--- ENTRIES PROVIDED ---

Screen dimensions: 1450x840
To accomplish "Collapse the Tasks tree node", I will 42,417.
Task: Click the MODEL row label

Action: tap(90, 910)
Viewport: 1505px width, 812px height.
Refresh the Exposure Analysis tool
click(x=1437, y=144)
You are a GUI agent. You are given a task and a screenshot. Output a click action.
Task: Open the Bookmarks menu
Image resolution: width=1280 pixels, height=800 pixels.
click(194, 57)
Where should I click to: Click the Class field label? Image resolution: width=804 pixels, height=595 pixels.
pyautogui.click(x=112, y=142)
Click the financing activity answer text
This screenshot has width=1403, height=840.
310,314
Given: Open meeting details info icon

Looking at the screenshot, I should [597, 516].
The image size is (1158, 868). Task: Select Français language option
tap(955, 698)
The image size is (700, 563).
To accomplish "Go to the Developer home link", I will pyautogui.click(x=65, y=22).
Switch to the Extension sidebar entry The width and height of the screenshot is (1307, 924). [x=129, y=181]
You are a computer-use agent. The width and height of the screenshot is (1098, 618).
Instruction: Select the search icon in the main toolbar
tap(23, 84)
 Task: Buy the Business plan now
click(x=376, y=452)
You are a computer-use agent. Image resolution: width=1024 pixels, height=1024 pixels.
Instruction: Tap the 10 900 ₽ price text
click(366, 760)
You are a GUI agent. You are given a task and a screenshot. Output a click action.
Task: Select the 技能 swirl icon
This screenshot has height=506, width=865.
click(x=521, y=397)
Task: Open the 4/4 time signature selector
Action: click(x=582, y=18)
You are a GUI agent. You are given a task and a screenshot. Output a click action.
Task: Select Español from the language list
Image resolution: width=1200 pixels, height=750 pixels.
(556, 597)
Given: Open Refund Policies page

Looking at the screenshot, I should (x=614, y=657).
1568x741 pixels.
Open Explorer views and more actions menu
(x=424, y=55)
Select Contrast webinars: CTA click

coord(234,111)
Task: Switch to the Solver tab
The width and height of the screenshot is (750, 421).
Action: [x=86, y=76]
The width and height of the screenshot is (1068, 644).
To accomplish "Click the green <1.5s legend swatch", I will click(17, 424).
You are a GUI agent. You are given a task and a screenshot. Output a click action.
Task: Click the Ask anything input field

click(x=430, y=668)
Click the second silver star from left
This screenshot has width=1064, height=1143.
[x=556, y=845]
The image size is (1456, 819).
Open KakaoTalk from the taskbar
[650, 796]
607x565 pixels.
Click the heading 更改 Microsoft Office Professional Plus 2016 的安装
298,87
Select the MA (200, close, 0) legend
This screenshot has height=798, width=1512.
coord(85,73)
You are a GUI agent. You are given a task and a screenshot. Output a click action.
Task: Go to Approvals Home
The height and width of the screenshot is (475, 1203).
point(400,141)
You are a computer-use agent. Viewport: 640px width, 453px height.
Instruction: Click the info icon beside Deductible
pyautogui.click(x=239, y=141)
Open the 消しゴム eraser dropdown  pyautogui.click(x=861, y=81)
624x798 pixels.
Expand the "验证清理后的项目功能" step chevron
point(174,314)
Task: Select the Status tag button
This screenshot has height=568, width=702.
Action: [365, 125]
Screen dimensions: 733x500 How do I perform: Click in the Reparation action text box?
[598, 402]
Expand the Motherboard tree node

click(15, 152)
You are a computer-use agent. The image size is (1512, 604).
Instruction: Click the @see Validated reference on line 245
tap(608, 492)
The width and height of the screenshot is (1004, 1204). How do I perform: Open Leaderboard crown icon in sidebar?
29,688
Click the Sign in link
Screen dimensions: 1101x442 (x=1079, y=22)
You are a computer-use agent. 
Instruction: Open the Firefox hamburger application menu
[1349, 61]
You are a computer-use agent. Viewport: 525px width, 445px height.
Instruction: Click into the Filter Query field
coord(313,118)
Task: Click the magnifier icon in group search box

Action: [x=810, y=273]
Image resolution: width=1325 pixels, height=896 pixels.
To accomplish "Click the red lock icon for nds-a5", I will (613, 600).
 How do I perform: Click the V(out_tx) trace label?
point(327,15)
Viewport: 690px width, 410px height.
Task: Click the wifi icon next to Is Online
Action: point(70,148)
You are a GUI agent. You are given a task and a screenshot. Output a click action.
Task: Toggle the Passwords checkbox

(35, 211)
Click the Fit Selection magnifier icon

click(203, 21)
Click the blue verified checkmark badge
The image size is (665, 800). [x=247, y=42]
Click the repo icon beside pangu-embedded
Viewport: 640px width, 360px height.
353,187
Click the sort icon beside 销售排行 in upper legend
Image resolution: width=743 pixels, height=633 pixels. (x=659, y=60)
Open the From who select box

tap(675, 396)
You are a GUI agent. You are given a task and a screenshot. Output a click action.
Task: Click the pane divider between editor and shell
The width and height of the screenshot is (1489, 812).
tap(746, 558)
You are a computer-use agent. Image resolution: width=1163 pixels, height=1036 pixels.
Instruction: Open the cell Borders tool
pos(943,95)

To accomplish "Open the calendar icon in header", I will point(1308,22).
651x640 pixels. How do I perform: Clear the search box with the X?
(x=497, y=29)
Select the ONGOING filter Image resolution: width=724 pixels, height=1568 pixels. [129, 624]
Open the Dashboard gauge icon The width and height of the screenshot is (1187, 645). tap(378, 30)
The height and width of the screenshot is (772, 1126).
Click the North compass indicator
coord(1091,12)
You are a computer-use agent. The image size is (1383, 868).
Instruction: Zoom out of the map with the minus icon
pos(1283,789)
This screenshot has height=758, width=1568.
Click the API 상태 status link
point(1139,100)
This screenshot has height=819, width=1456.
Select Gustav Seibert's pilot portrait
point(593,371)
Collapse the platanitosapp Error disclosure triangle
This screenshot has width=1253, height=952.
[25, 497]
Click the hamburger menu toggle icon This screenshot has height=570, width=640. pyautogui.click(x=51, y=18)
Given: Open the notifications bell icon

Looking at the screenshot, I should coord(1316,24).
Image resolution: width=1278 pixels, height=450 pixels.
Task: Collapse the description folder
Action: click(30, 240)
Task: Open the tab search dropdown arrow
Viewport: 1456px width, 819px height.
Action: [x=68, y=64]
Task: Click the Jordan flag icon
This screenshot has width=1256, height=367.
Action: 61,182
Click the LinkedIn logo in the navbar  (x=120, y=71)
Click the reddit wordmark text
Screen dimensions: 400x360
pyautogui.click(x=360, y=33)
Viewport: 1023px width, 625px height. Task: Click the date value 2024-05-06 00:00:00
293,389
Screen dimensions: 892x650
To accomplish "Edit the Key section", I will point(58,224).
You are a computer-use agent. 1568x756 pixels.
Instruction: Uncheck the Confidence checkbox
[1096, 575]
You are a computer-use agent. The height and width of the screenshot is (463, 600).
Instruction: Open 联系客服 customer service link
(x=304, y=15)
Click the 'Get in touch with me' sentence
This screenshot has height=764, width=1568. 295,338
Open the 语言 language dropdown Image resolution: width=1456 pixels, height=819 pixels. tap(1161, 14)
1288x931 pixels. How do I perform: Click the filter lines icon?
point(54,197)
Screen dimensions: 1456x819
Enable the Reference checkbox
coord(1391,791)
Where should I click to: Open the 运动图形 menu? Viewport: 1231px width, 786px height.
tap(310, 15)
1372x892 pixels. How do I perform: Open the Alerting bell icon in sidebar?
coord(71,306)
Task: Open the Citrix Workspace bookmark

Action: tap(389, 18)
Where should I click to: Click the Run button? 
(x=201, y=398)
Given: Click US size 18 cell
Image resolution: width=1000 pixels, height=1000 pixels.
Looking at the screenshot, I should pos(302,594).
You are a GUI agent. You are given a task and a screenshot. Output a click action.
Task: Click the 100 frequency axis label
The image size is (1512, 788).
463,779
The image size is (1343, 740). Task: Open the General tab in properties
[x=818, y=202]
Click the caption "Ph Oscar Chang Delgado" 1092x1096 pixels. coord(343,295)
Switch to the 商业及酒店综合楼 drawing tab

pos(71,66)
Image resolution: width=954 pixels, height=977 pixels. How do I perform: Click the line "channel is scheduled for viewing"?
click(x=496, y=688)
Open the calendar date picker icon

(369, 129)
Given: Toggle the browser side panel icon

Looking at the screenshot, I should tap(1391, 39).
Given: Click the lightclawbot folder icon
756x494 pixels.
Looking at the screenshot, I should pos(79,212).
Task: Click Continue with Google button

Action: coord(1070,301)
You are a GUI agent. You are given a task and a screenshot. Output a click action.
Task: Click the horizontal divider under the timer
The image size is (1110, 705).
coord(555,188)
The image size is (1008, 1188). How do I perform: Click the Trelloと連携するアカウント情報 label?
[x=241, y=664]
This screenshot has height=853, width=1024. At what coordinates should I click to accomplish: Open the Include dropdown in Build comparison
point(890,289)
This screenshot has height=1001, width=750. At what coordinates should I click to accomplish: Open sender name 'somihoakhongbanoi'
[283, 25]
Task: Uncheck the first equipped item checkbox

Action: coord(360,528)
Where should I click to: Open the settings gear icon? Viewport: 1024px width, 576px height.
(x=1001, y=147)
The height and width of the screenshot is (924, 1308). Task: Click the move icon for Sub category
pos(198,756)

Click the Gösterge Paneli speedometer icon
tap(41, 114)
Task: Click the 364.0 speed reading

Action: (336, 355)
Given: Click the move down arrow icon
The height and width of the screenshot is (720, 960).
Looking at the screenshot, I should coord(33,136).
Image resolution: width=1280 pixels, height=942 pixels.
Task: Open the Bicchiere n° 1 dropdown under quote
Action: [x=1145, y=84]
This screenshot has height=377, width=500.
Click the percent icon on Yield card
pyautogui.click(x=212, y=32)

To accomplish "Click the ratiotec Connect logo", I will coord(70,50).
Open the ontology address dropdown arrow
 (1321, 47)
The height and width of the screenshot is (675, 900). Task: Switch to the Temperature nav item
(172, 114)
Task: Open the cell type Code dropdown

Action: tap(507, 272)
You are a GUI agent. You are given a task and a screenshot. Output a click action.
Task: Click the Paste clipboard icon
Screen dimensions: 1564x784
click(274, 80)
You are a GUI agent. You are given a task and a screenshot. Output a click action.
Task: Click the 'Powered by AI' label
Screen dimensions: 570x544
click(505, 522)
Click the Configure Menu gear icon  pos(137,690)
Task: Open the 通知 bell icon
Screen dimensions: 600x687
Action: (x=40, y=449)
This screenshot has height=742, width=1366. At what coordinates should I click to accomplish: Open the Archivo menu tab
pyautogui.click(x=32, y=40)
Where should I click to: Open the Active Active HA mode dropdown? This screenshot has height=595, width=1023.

---

### DIRECTIONS
Please transcribe the material between the lines holding "This screenshot has height=819, width=1456." and "Action: 61,182", inclusive, reproducing each line without changes.

### RESULT FOR THIS TASK
This screenshot has height=819, width=1456.
Select Gustav Seibert's pilot portrait
point(593,371)
Collapse the platanitosapp Error disclosure triangle
This screenshot has width=1253, height=952.
[25, 497]
Click the hamburger menu toggle icon This screenshot has height=570, width=640. pyautogui.click(x=51, y=18)
Given: Open the notifications bell icon

Looking at the screenshot, I should coord(1316,24).
Image resolution: width=1278 pixels, height=450 pixels.
Task: Collapse the description folder
Action: click(30, 240)
Task: Open the tab search dropdown arrow
Viewport: 1456px width, 819px height.
Action: [x=68, y=64]
Task: Click the Jordan flag icon
This screenshot has width=1256, height=367.
Action: 61,182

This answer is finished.